6 juin 2010 : structure et légèreté.
En fin de journée, l'oeuvre commune a mis en forme la recherche autour de "structure et légèreté", comme une synthèse utilisant la créativité de chaque participant et du groupe entier, pour se poser en une représentation symbolique, à l'aide des bambous et des foulards.
Qu'est-ce qui est structure ? Qu'est-ce qui est légèreté ?
Les foulards sont légers, mais roulés en boule, en forme de tresse ou de croissant, ne donnent-ils pas un élément de structure ?
les bambous sont rigides, mais lorsqu'ils "rayonnent" ou "ouvrent" la composition sur les côtés, ne donnent-ils pas de la légèreté à l'ensemble ?
Une symbolique humaine a été reconnue dans cette composition : l'Homme dans sa verticalité entre terre et ciel, et dans son horizontalité, libre de faire le choix de s'ouvrir.

Plusieurs personnes sont intervenues dans la composition du centre, ce qui correspond bien à la philosophie de "l'oeuvre commune", expression individuelle et de groupe. Les foulards tressés qui donnent une structure verticale, ont été en partie recouverts par des formes plus légères qui donnent du volume. Au coeur, se trouvent structure et légèreté, et à partir de ce coeur s'ouvre "le chemin" humain.
Pour une présentation plus complète du travail de "l'oeuvre commune", vous pouvez vous reporter à ce paragraphe : oeuvre commune

La composition regardée dans l'autre sens évoque un chemin, un chemin qui a eu besoin de se dérouler dans tout l'espace de la pièce.
Le chemin est-il structure ou légèreté ? Voici ce qu'écrit l'un des participants :
"La légèreté doit être associée à la structure. L'ensemble dans l'harmonie et l'équilibre permet l'ouverture et la lumière. Si je reste centré, cette énergie de vie circule et je ne me perds pas."

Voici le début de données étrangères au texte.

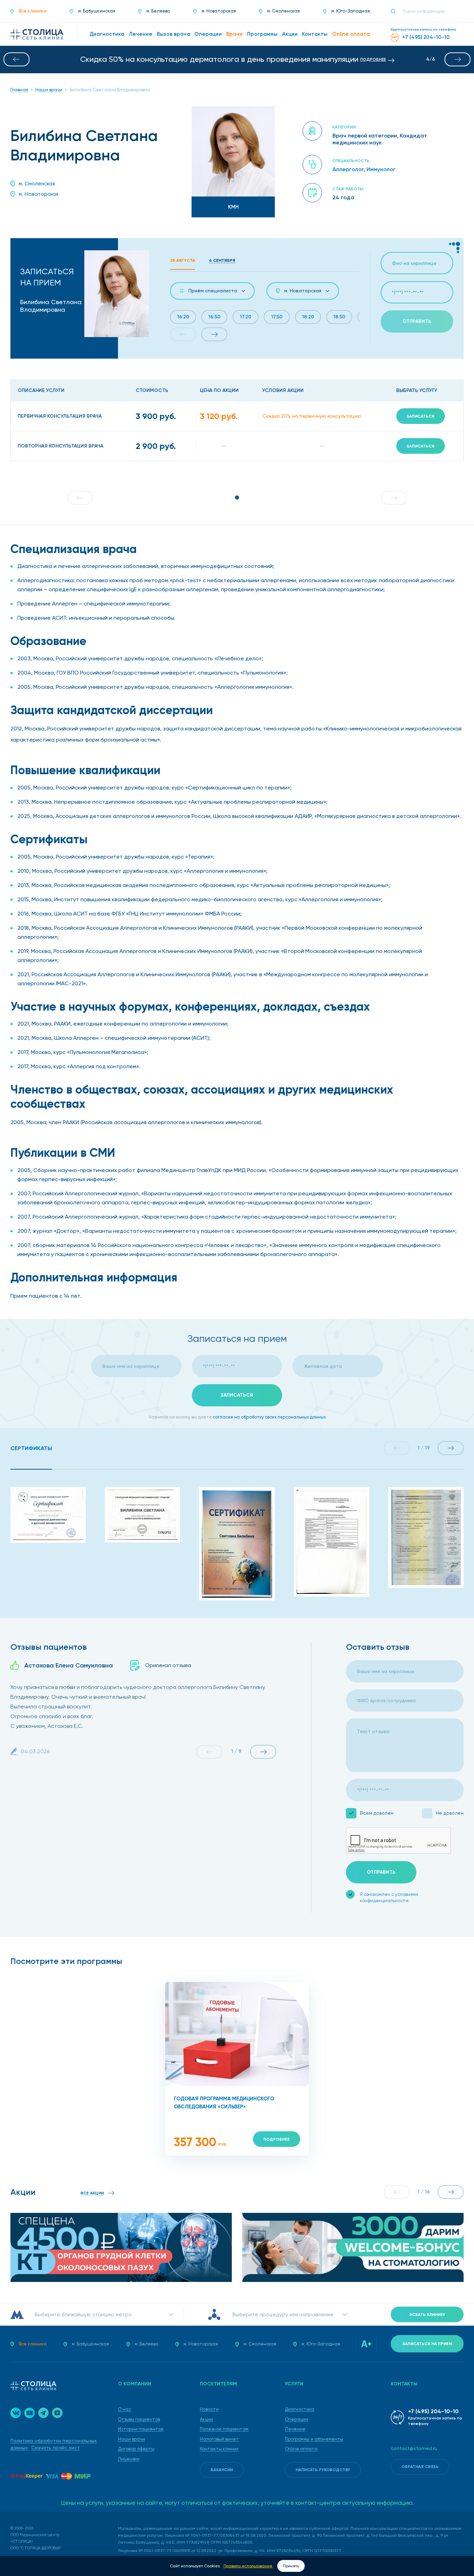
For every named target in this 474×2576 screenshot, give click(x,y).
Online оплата (301, 2448)
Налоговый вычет (219, 2439)
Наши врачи (131, 2439)
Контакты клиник (219, 2448)
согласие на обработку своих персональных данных (269, 1417)
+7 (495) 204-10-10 (433, 2411)
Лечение (295, 2429)
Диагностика (299, 2409)
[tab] (31, 1448)
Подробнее (276, 2139)
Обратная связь (420, 2466)
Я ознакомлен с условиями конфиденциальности (389, 1897)
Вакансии (222, 2469)
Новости (209, 2409)
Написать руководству (323, 2469)
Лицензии (128, 2458)
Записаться (420, 416)
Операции (296, 2419)
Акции (206, 2419)
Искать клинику (427, 2314)
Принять (291, 2566)
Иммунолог (381, 169)
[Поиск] (396, 11)
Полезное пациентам (224, 2429)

6 décembre : Je suis dans le sombre et je vais vers la lumière.
Nous partons des deux lignes qui nous constituent:
notre verticalité : des pieds à la tête le long de notre colonne vertébrale, de la terre au ciel à l'image de l'arbre qui plante ses racines dans l'obscurité de la terre et ouvre son feuillage à la lumière.
notre horizontalité : comme l'arbre ouvre ses branches, nous pouvons ouvrir nos bras, percevoir et ressentir cette capacité d'ouverture en nous.
Les deux lignes se croisent au niveau du coeur, "ce centre d'où naît le chemin." (voir l'atelier du 21 juin, au bas de cette page)
Nous laissons se vivre en nous ces deux dimensions, nous les laissons s'inscrire sur la feuille en traces de peinture noire. Nous les laissons évoluer jusqu'à ce qu'elles symbolisent notre recherche de lumière.
Cette fois, la dimension de l'oeuvre commune ne s'est pas exprimée avec la peinture mais avec les mots qui ont émergé et se sont peu à peu construits en une synthèse partagée :
13 septembre : cultiver sa terre et ouvrir l'espace intérieur.
Cette journée a été préparation à l'entrée dans l'automne :
D'une journée à l'autre, le contenu s'est construit à partir des demandes des participants, et en lien avec les saisons. (automne, hiver, printemps) L'attitude de base, l'ECOUTE, nous mène au développement de notre sensibilité, à l'approfondissement de notre enracinement, et débouche sur l'OUVERTURE.